Si les parents de Georges Perec sont arrivés de Pologne à Paris au début du siècle vingtième, mus par l’antisémitisme européen, n’y a-t-il pas de crainte à avoir quant à la réexpédition dans l’autre sens des descendants de cette diaspora-là au nom de nos seules lois du Marché ?
Y a t-il une idée européenne qui ne s’incarne pas et un ersatz qui nous tient lieu de rêve ? La présidence actuelle modifie ce rêve en cauchemar, par-dessus le marché, si cette expression a un sens commun.

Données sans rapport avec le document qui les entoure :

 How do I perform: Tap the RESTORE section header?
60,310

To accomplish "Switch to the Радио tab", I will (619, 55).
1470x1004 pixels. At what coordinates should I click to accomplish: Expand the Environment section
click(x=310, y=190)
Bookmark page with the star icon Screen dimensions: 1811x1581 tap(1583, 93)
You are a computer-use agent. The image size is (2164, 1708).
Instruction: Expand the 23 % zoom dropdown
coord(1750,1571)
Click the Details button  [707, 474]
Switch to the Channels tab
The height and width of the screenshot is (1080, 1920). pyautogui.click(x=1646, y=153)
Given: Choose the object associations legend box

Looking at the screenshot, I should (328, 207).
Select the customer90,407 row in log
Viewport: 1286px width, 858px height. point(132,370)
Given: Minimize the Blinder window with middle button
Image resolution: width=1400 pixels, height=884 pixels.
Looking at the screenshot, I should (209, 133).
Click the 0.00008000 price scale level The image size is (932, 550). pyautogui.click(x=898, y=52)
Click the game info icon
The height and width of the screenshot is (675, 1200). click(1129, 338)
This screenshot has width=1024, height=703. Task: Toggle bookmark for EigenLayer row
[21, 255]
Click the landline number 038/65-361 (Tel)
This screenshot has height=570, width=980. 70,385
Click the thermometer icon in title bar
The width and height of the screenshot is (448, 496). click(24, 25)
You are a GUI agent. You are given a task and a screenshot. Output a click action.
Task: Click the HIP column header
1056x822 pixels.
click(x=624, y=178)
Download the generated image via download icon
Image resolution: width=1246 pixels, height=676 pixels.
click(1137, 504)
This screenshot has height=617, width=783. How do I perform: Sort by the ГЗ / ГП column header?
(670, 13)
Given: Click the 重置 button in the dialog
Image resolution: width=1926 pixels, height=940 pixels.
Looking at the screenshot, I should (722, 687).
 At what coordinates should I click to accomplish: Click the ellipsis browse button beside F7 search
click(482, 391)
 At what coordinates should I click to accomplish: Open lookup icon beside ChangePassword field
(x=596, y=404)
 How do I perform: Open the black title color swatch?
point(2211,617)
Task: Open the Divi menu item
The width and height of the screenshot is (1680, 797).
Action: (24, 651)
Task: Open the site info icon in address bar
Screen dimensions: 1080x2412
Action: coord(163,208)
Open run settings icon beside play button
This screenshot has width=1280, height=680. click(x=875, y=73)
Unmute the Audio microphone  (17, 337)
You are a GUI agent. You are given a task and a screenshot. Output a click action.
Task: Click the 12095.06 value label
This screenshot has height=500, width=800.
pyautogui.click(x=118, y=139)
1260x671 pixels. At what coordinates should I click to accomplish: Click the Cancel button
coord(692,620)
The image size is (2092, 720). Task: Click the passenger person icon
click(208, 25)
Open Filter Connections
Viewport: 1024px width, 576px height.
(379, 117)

La frontière yougoslave — doit-on dire serbo-monténégrine pour s’adapter à la dénomination actuelle de cette fédération… à deux ? — est un tumulte. La pression qui y fut exercée de 1992 à 2000 en a fait une zone chaotique au plan de sa lisibilité, de sa viabilité presque. Aux chicanes plantées par des blocs de bétons, succèdent celles des policiers.
La pluie retriple. Je n’y vois pourtant goutte. Suis-je sorti de la zone frontière ? Est-ce bien la Yougoslavie sur laquelle je roule ?

Ben oui.

Le 31 août 1993, j’arrivais ici, muni d’un visa de "tourisme" valable trois mois, mû par cette idée d’ouvrir, dans des villes yougoslaves, des sortes d’ambassades. Petit "a". Pas des Ambassades avec des Ambassadeurs mais des représentations d’un bouquet de villes et associations prêtes à agir à leur niveau dans le but de soulager les effets de la guerre qui s’y déroulait, d’une part, et d’émuler la conscience et la capacité d’action des gens qui en ont la liberté et la conscience, d’autre part. Des ambiguïtés subsistent quant à la nécessité d’élaborer cette idée. Le niveau local est un terrain de proximité maximale avec les populations. Sa crédibilité est grande.